Ambos especialistas coinciden en que la pandemia no ha tenido una causa-efecto en esta problemática, pero sí cierta influencia. «El confinamiento fomentó la idea de estar a gusto en casa y no tanto en el espacio público. Las personas han invertido mucho dinero en reformar sus viviendas, pero de puertas para fuera sigue habiendo poco respeto por el mobiliario urbano. El problema es que, cuanto más sucios dejamos los espacios públicos, más incómodos estamos en ellos y más los rechazamos, cuando debería ocurrir lo contrario, que fueran lugares de encuentro social en los que disfrutar y compartir», expresa Serrano.

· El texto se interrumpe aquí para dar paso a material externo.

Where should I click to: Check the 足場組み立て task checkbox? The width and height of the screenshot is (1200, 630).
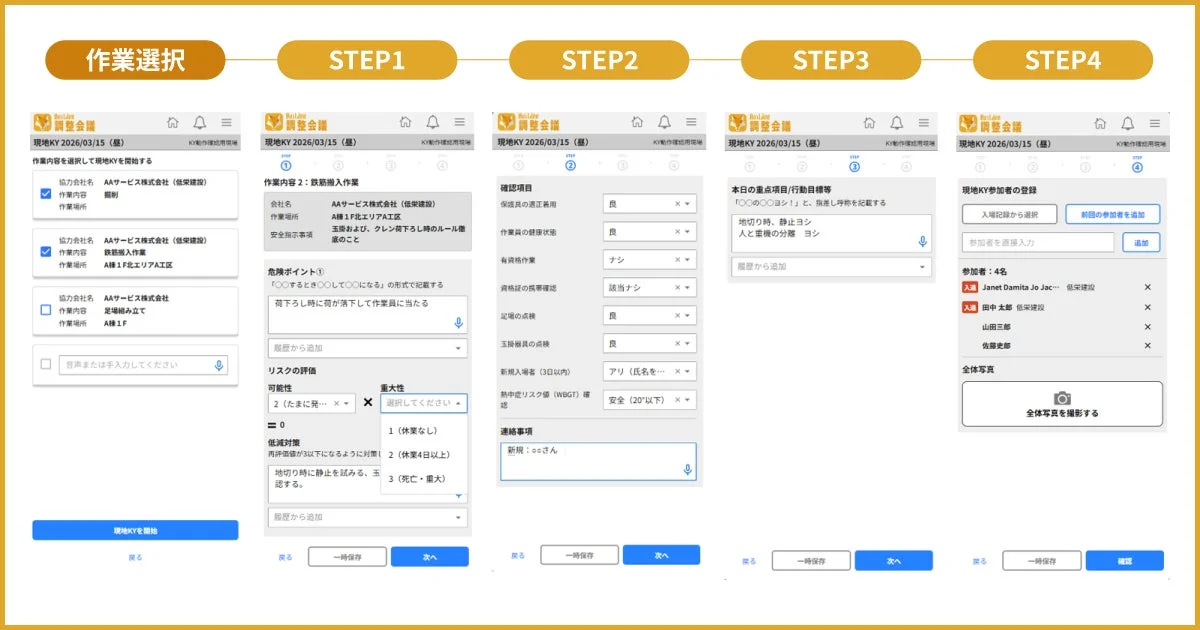pyautogui.click(x=45, y=307)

«La pandemia ha sido una lupa de aumento de todas las virtudes y miserias humanas. Si bien ha provocado muchos gestos de solidaridad, también ha dado espacio a que se manifieste muchísimo incivismo», añade Soler. Por ejemplo, los residuos de mascarillas en el suelo y las playas, un desperdicio que no solo ensucia el espacio público, sino que también es contaminante.

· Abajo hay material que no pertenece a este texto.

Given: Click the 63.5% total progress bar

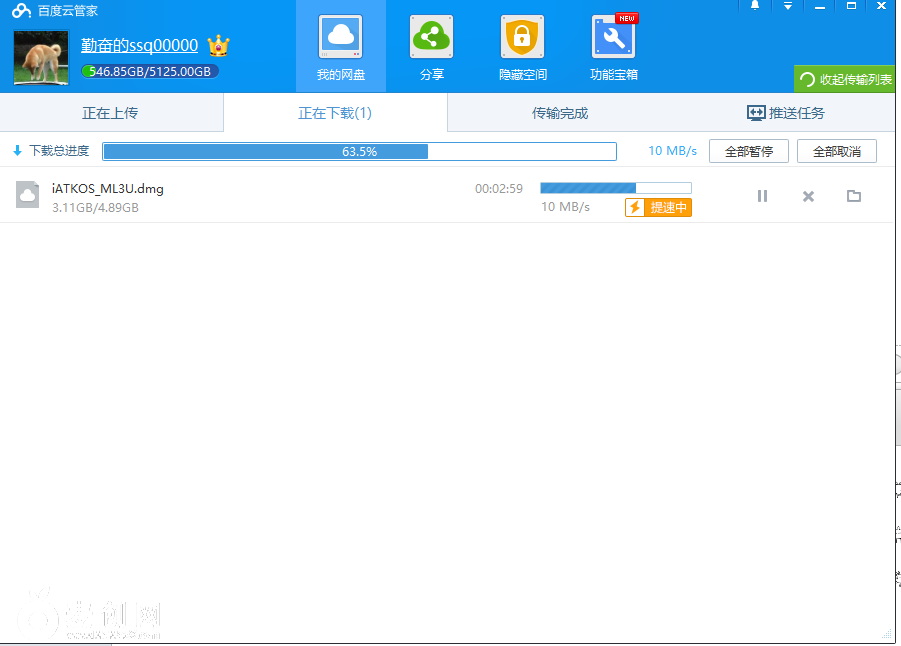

En cuanto a las sanciones, cada comunidad autónoma tiene competencia para redactar su normativa y cuantificar los castigos. Los delitos se tipifican de leves o graves y se saldan con multas –de hasta de un millón de euros si el patrimonio vandalizado es histórico y el daño irreparable– y penas de cárcel.
«El mobiliario urbano tiene precio; tu civismo no»
Una de las campañas más icónicas y repetidas en distintos municipios para concienciar sobre el cuidado de los espacios públicos ha sido la de etiquetar el mobiliario con su precio, con el fin de que los vecinos conozcan y aprecien su valor. Por ejemplo, en Teba (Málaga), lo hicieron bajo el lema: «El mobiliario urbano tiene precio; tu civismo no» y etiquetaron desde bancos a farolas o papeleras. Esta propuesta se ha implantado también en otros pueblos y ciudades de España como Pamplona (Navarra), Santa Cruz de Bezana (Cantabria), Palma (Canarias) o Paterna (Valencia), entre otros.
En su mayoría, las campañas apelan a las emociones y el humor para generar un mayor impacto en las personas, como la última de la Comunidad de Madrid: 'Si necesitas una señal para utilizar la papelera, es esta' o 'Seguro que lo haces sin querer, pero quiere a tu ciudad', rezan algunas de las señales repartidas por la capital, muchas de ellas vandalizadas con pintadas y pegatinas. ¿Consiguen su propósito? El sociólogo Miguel Gómez opina que su influencia «es escasa y limitada en el tiempo». «Yo creo más en el poder de la reflexión desde la infancia. Si a una persona adulta nunca le han hecho reflexionar sobre el respeto a los espacios públicos, ni en casa ni en la escuela, es difícil que una campaña publicitaria consiga modificar su comportamiento», considera.
En el extremo de países más cuidadosos con los espacios públicos figuran Dinamarca, Luxemburgo, Suiza o Japón, según el Índice de Desempeño Ambiental (IPA). En el país nipón, concretamente, «la limpieza es parte del horario lectivo de los estudiantes desde la escuela primaria hasta la secundaria, lo que les ayuda a desarrollar una conciencia social y orgullo de su entorno», declaró Maiko Awane, subdirectora de la oficina del gobierno de la prefectura de Hiroshima en Tokio en una entrevista con la BBC. El ejemplo de que en los mundiales de Brasil (2014) y Rusia (2018) los fanáticos de la selección nipona se quedasen tras los partidos a recoger la basura del estadio da una idea del civismo de los japoneses.